(DATA EXTRACT begins)

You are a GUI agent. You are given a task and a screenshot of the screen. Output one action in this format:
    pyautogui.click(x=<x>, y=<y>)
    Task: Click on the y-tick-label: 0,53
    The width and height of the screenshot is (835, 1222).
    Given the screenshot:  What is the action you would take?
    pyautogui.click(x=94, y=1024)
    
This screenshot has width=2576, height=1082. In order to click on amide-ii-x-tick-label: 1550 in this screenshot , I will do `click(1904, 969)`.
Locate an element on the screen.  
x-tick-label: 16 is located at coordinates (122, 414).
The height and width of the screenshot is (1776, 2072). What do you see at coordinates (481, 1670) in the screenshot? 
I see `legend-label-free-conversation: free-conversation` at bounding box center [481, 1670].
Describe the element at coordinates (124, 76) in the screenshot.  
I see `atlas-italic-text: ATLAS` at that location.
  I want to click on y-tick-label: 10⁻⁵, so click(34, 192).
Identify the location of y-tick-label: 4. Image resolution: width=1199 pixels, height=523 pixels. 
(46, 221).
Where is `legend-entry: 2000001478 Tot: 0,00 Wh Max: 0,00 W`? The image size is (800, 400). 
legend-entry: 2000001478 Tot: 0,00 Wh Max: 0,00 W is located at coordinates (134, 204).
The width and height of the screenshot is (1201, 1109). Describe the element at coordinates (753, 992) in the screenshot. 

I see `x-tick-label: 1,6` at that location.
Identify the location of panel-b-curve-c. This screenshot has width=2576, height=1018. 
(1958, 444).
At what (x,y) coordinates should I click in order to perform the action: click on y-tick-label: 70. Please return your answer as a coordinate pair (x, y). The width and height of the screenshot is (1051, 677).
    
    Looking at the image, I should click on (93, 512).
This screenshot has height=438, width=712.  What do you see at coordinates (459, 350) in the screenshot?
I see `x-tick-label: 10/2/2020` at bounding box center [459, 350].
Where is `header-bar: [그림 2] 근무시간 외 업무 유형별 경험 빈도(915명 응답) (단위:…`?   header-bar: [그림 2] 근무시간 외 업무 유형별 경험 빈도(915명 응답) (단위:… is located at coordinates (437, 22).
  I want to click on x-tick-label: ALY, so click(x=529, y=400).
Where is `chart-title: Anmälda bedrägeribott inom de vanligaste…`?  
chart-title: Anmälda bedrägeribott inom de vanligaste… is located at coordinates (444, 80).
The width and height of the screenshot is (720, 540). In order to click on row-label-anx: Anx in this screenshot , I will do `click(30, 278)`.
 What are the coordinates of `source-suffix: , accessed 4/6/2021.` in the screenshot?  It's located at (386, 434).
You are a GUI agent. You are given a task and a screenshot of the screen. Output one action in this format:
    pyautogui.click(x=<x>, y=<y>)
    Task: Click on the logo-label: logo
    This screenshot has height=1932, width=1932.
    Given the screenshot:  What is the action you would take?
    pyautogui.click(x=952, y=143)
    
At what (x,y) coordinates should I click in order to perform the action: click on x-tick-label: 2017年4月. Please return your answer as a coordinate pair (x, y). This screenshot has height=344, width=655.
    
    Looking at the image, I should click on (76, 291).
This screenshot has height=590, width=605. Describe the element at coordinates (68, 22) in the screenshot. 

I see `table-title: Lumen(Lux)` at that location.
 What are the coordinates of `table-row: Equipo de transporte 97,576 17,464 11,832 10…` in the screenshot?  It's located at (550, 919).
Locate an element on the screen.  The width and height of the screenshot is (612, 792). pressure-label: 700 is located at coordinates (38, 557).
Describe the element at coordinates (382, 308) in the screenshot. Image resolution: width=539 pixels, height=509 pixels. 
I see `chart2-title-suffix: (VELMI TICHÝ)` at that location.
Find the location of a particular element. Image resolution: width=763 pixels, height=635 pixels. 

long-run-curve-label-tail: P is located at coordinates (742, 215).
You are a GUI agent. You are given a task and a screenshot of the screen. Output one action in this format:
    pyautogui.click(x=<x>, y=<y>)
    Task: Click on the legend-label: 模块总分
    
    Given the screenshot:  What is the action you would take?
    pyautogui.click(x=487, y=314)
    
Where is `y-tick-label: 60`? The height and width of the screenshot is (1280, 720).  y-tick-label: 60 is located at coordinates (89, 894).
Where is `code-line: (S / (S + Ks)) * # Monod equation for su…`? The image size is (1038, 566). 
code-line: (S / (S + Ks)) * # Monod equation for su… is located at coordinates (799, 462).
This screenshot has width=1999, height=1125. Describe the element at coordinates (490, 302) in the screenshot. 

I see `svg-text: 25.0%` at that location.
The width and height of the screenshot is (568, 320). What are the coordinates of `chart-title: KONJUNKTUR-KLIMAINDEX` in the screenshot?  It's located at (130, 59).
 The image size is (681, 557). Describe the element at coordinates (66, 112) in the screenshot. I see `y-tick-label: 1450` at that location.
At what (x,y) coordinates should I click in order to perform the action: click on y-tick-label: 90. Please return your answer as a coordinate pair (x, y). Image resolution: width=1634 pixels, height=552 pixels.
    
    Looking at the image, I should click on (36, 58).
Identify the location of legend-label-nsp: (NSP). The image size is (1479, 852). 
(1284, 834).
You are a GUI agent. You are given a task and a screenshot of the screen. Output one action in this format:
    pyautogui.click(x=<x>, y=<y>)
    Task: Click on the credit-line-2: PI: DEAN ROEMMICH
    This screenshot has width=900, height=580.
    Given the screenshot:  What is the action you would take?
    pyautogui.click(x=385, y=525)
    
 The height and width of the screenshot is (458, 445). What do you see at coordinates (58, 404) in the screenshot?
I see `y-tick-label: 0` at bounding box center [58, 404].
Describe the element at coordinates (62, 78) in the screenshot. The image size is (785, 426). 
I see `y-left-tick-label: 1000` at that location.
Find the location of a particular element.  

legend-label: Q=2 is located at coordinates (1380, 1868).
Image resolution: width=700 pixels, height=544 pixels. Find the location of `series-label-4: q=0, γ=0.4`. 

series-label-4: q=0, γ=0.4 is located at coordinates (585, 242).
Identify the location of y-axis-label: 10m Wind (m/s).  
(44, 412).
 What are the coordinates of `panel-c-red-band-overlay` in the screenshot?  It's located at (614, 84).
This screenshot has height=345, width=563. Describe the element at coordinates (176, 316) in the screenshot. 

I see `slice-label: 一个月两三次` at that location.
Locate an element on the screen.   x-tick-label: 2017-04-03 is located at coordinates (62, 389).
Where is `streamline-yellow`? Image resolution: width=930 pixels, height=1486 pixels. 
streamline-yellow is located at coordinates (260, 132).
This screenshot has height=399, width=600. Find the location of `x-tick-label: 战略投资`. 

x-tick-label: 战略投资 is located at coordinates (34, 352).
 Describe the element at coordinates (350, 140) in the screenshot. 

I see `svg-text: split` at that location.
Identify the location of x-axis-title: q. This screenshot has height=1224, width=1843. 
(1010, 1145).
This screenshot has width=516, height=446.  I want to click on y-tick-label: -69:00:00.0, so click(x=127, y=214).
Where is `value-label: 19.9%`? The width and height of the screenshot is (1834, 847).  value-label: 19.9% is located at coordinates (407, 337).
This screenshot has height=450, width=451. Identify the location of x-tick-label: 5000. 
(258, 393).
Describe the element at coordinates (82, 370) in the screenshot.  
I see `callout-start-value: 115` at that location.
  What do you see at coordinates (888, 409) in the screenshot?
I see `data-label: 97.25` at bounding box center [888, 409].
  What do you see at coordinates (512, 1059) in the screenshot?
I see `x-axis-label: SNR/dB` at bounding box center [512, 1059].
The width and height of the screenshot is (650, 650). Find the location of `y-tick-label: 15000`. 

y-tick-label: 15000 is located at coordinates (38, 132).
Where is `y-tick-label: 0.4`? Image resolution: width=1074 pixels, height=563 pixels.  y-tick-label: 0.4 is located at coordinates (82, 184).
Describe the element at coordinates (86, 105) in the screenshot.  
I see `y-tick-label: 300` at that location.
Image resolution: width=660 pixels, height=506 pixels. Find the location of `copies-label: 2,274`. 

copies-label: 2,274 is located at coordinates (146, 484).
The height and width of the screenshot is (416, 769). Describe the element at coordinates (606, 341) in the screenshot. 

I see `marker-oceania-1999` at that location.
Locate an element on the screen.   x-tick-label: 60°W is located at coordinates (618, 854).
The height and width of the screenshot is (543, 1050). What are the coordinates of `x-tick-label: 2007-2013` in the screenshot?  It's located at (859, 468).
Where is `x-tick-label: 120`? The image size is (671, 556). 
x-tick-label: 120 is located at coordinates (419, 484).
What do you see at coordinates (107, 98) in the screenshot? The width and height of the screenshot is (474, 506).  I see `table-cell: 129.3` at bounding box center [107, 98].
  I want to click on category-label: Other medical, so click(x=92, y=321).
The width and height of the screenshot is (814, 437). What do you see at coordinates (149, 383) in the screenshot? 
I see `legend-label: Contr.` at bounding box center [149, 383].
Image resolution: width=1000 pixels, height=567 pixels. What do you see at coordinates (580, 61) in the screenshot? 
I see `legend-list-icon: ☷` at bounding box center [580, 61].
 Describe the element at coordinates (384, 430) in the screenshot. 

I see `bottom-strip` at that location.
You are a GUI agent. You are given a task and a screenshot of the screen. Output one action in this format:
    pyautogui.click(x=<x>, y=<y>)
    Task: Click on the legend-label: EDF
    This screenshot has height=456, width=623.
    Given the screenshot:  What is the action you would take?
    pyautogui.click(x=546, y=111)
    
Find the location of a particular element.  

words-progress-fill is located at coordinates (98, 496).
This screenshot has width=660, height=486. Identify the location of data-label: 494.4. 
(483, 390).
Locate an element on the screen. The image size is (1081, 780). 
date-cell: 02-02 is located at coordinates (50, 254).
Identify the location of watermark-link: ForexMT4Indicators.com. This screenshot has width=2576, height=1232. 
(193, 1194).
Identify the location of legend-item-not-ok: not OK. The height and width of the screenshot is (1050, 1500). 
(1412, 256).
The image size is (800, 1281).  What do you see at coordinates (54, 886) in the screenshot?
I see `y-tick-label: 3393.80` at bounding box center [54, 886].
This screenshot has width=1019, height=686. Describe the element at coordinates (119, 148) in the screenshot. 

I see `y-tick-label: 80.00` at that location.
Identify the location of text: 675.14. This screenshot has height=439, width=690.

(DATA EXTRACT ends)

**ABOUT THIS TASK**
Copy out the rows above verbatim, starting at the line that contains "coordinates (407, 337)." and ending at the line that contains "coordinates (618, 854).", both included.

**THE COMPLETED TASK**
Where is `value-label: 19.9%`? The width and height of the screenshot is (1834, 847).  value-label: 19.9% is located at coordinates (407, 337).
This screenshot has height=450, width=451. Identify the location of x-tick-label: 5000. 
(258, 393).
Describe the element at coordinates (82, 370) in the screenshot.  
I see `callout-start-value: 115` at that location.
  What do you see at coordinates (888, 409) in the screenshot?
I see `data-label: 97.25` at bounding box center [888, 409].
  What do you see at coordinates (512, 1059) in the screenshot?
I see `x-axis-label: SNR/dB` at bounding box center [512, 1059].
The width and height of the screenshot is (650, 650). Find the location of `y-tick-label: 15000`. 

y-tick-label: 15000 is located at coordinates (38, 132).
Where is `y-tick-label: 0.4`? Image resolution: width=1074 pixels, height=563 pixels.  y-tick-label: 0.4 is located at coordinates (82, 184).
Describe the element at coordinates (86, 105) in the screenshot.  
I see `y-tick-label: 300` at that location.
Image resolution: width=660 pixels, height=506 pixels. Find the location of `copies-label: 2,274`. 

copies-label: 2,274 is located at coordinates (146, 484).
The height and width of the screenshot is (416, 769). Describe the element at coordinates (606, 341) in the screenshot. 

I see `marker-oceania-1999` at that location.
Locate an element on the screen.   x-tick-label: 60°W is located at coordinates (618, 854).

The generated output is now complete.